> [The data]
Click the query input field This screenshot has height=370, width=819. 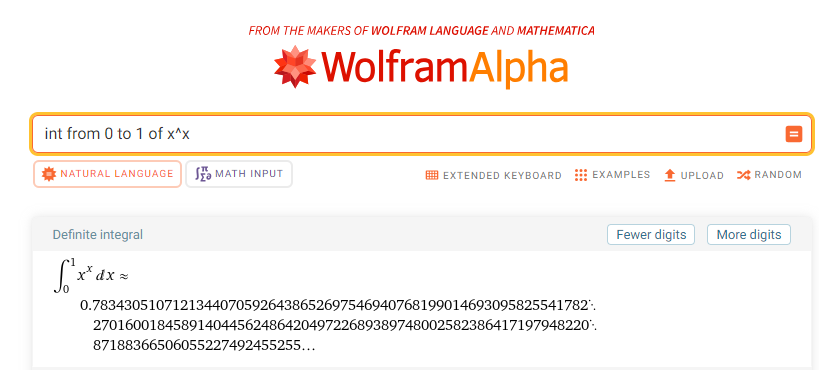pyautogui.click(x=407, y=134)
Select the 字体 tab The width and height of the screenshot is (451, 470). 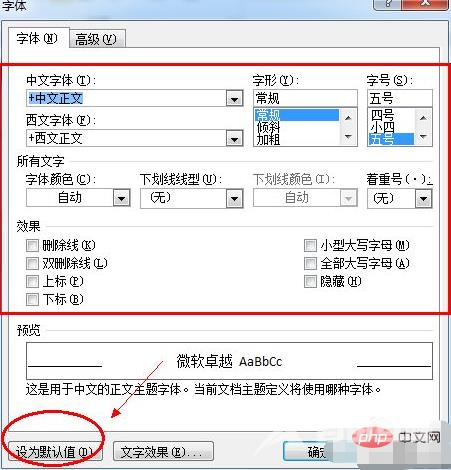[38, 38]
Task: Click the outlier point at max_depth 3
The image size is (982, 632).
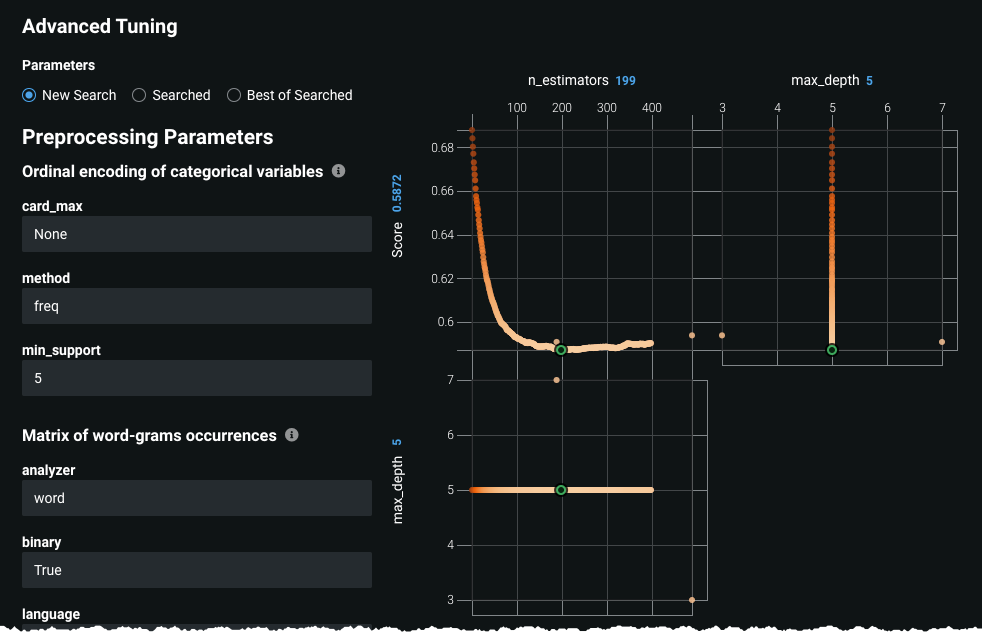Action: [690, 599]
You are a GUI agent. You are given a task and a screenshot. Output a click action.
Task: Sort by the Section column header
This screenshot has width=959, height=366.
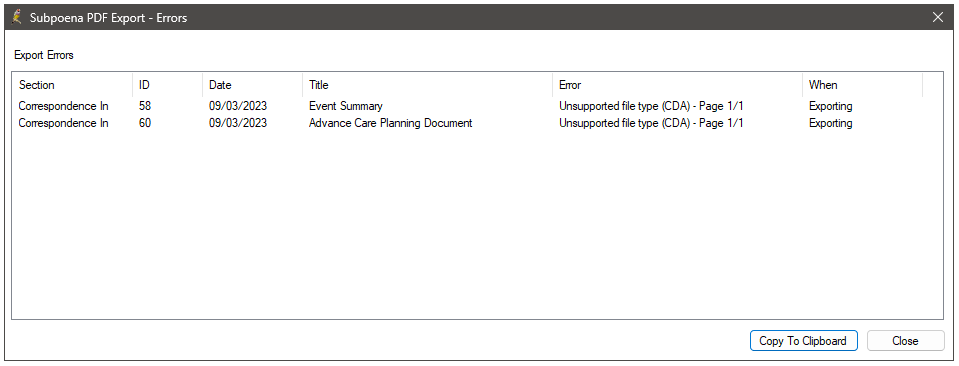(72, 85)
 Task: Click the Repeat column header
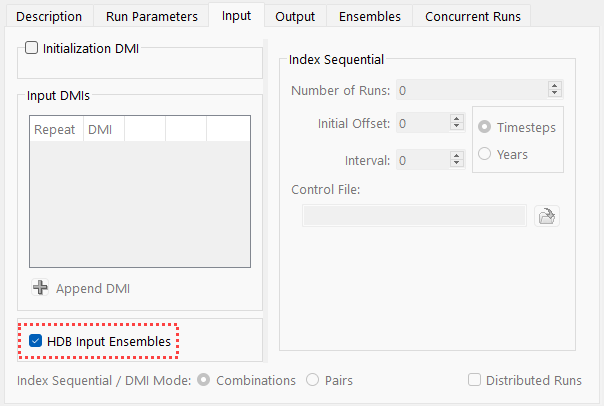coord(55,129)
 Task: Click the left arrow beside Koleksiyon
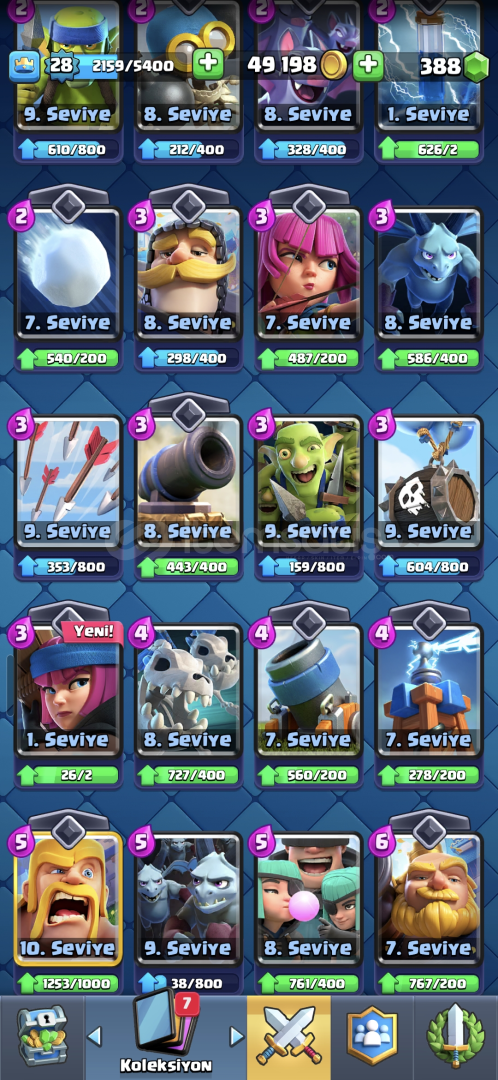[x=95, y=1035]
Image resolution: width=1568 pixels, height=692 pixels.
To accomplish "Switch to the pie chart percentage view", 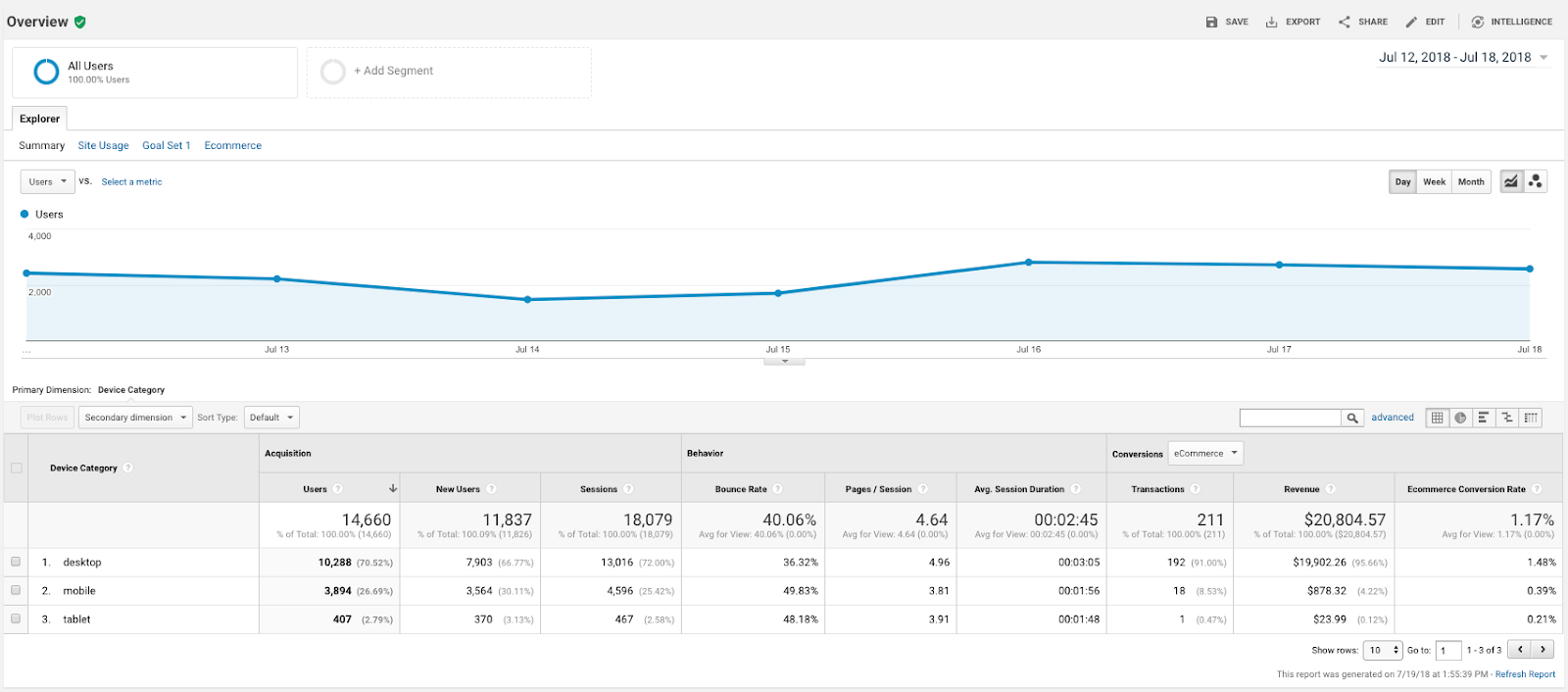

> [Task brief]
Rewrite the items as a numbered list, starting at the line that contains "Image resolution: width=1568" and ending at the end of the items. Leave out blank lines and pictures.

> [Solution to the problem]
1. Image resolution: width=1568 pixels, height=692 pixels.
2. To accomplish "Switch to the pie chart percentage view", 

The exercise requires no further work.